UBS Managing Director and Senior Portfolio Manager Jason Katz explained why he believes markets weren't tumbling on Monday after the Senate passed the Democrats' social spending and taxation bill after a marathon vote-a-rama session that lasted more than 15 hours.

The bill's passage is the culmination of more than a year of intra-party negotiations among Democrats trying to pass a party-line bill. They used a process called budget reconciliation that allows them to get around the Senate filibuster to move forward.

Despite the bill's passage, which includes more than $400 billion in spending and more than $700 billion in taxes, U.S. stocks moved higher on Monday morning.

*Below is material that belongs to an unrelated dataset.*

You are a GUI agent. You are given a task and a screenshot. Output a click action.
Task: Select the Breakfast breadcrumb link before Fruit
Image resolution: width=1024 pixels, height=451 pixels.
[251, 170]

Katz said that markets are really absorbing the job numbers in terms of how the Fed might react to it, and he believes that it is a good news. He said that a crash landing may be avoided, as the runway for a soft landing may have shortened. On Friday it was revealed that U.S. job growth unexpectedly increased in July, defying fears of a slowdown in hiring even as the labor market confronts the twin threats of scorching inflation and rising interest rates.

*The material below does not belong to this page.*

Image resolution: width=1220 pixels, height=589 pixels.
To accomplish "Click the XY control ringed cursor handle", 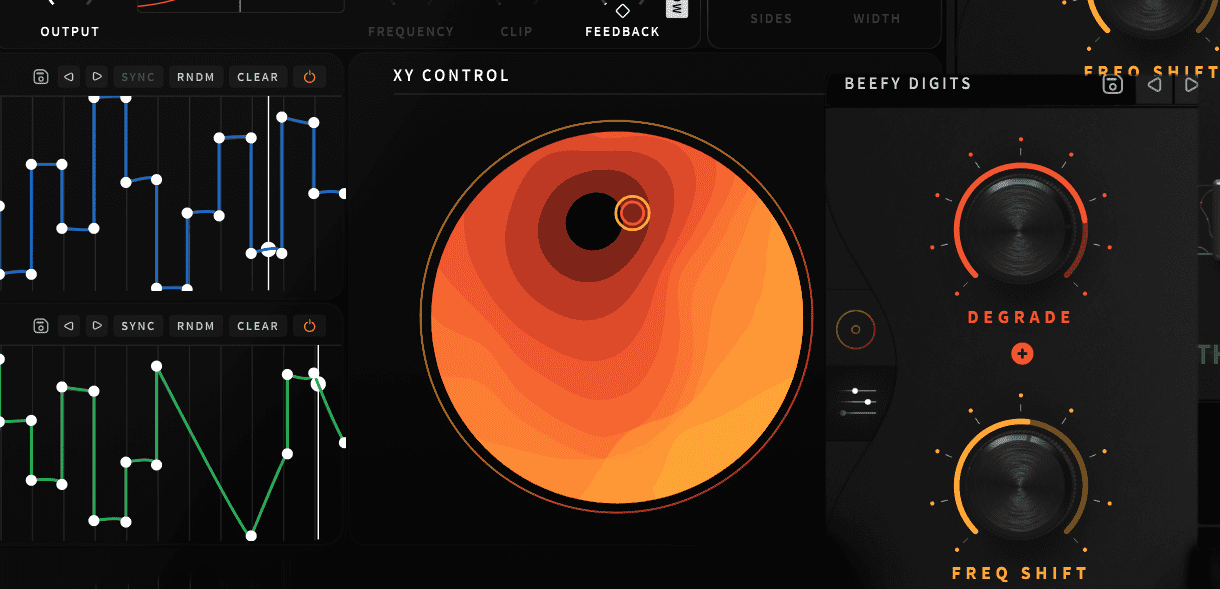I will pyautogui.click(x=632, y=213).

The Labor Department said in its monthly payroll report released Friday that 528,000 jobs were added in July, surpassing the 250,000 jobs forecast by Refinitiv economists. The unemployment rate was down to 3.5%, the lowest level since the COVID-19 epidemic began more than two years ago.

The Fed will take aggressive action to try and curb inflation, which remains at four-decade highs, according to the data released in June of last month, which has reduced investor appetite to hold assets perceived as higher risk, according to the data released by the Fed for June.

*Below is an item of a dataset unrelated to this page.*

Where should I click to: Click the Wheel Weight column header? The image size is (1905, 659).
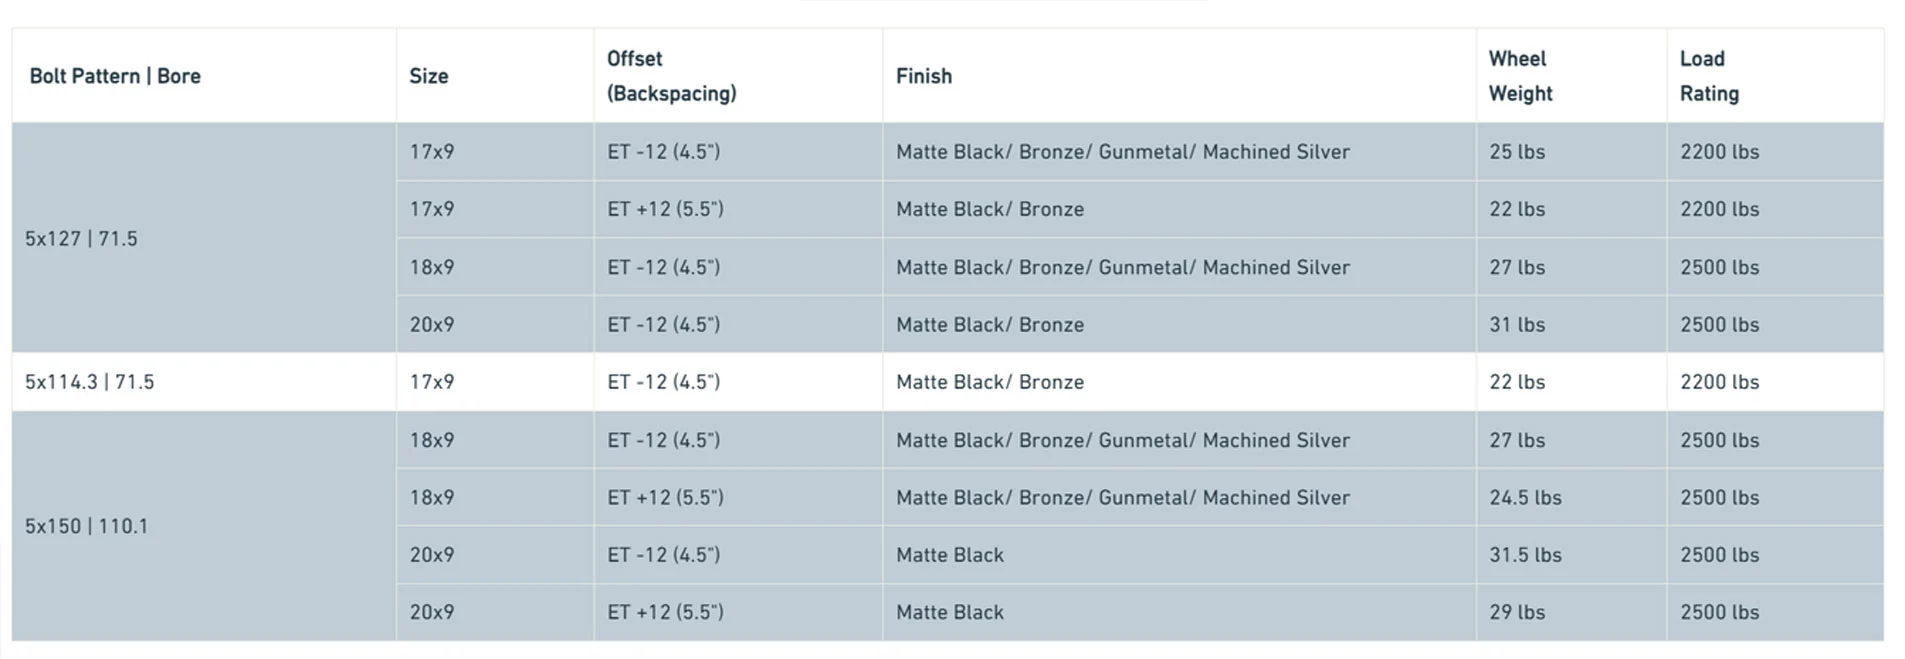[1520, 76]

The U.S. economy has experienced two consecutive quarters of negative GDP last month, which is the technical definition of a recession.

The Federal ReserveFederal Reserve has been moving to tighten policy at the fastest pace in three decades. In both June and July, policymakers approved a 75 basis point rate increase. Markets experienced turbulence in the first half of the year as investors ingested economic data and priced in several rate hikes by the Federal ReserveFederal Reserve as the central bank tried to curb persistent inflation.

Katz said on Monday that markets aren't over reacting, given there is a perception that this spending bill is not as burdensome as Build Back Better. The minimum corporate tax rate of 15% isn't the 28% we all feared when the Democrats took control, he said.

Democrats tried to get a bill called Build Back Better worth more than $3 trillion last year. The bill, called the Inflation Reduction Act, has been scaled back from that.

Katz said that the bill doesn't present a change to carry interest, but there are people who believe that will motivate private equity funds to deploy capital and the economy. The portfolio manager pointed out that the bill includes a 1% tax on corporate buybacks for most publicly listed companies.

There are those who argue it doesn't have a material impact on corporate earnings, he told host Stuart Varney. One of the biggest reasons for the rally today is that there is a scramble in corporate boardrooms to get those buybacks in now before the tax goes up, he said.